**Selection**
········
Tuesday, 11 January 2011

The End of the Line for Modern Poetry

In 1997 I became increasingly sceptical about the value of line-breaks in much free verse. This article considers the possibility of doing without them.

The Line between Prose and Poetry

Early in the 17th century, Campion and Milton both expressed their dislike of jingling rhyme. As the century progressed, dramatic poetry (whose plain verse and accomodation of speech rhythms foreshadowed free verse) "grew even freer; with apparently incomplete lines, increased enjambment and a recognisable degree of sprung rhythm" [Hobsbaum, 1996, p.94]. Between the 18th and 19th centuries the trends that led to the current dominance of free-verse were already in motion. Gradually there were more verbs than adjectives and more subordinate than serial constructions. Form and content began to slide apart: "to the tendency towards parenthesis, and the persistent enjambment, Keats adds the effect of directing the sense not with the couplet, as one would find in Pope, but against it." [Hobsbaum, 1996, p.29]

By about 1820 most of the leading poets' work was stanzaic in structure, while a half century before it had been mostly linear. Also oblique metaphors had taken the place of explicit similes [Miles, 1964]. During the 19th century priorities continued to change towards grammar, semantics and speech patterns and away from surface structure.

Rhyme, alliteration and other sound effects are still used. Witness, for instance, this extract from a piece of recent criticism

    "Bellflowers, seldom seen now, stellar, trim."
    Note the triple statement of the el(l) sound counterpointed against 
    the duple m; the narrowing of el(l)'s vowel to ee and i - boldly 
    interrupted by recapitulation of ow; and the modulation of s through 
    st to t.
········
Stored data:
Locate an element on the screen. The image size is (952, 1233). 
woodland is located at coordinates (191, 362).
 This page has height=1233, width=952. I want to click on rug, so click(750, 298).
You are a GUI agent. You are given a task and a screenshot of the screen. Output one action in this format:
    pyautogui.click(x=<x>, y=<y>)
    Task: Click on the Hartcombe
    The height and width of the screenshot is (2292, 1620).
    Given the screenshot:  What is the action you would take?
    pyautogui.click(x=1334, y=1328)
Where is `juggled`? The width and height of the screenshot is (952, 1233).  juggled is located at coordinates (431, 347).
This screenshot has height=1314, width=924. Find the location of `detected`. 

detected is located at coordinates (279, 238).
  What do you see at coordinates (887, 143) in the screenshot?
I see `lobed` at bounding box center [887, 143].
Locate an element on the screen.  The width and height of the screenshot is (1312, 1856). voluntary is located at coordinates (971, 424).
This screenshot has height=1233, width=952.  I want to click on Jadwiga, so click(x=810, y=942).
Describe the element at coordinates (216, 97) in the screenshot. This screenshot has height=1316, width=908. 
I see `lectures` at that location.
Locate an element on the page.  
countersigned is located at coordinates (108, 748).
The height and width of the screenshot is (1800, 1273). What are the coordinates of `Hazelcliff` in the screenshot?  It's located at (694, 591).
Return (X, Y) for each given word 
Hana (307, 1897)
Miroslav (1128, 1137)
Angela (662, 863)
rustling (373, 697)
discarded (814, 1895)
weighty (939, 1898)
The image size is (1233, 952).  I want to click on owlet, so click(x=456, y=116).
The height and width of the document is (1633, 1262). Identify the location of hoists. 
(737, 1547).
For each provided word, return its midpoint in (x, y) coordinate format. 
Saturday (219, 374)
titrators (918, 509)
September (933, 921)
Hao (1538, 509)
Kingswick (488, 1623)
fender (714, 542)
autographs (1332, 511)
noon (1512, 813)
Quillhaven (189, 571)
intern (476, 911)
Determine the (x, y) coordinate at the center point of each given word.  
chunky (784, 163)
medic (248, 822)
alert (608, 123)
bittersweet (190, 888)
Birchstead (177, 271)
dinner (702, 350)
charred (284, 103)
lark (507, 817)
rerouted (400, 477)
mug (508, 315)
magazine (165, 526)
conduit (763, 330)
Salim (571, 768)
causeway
········
**Jobs**
1) In the article on line-breaks in modern poetry, what structure did most of the leading poets' work have by about 1820?
2) Transcribe the article on line-breaks in modern poetry between "Tuesday, 11 January" and "doing without them.", inclusive.

**In response**
1) It was mostly stanzaic.

2)
Tuesday, 11 January 2011

The End of the Line for Modern Poetry

In 1997 I became increasingly sceptical about the value of line-breaks in much free verse. This article considers the possibility of doing without them.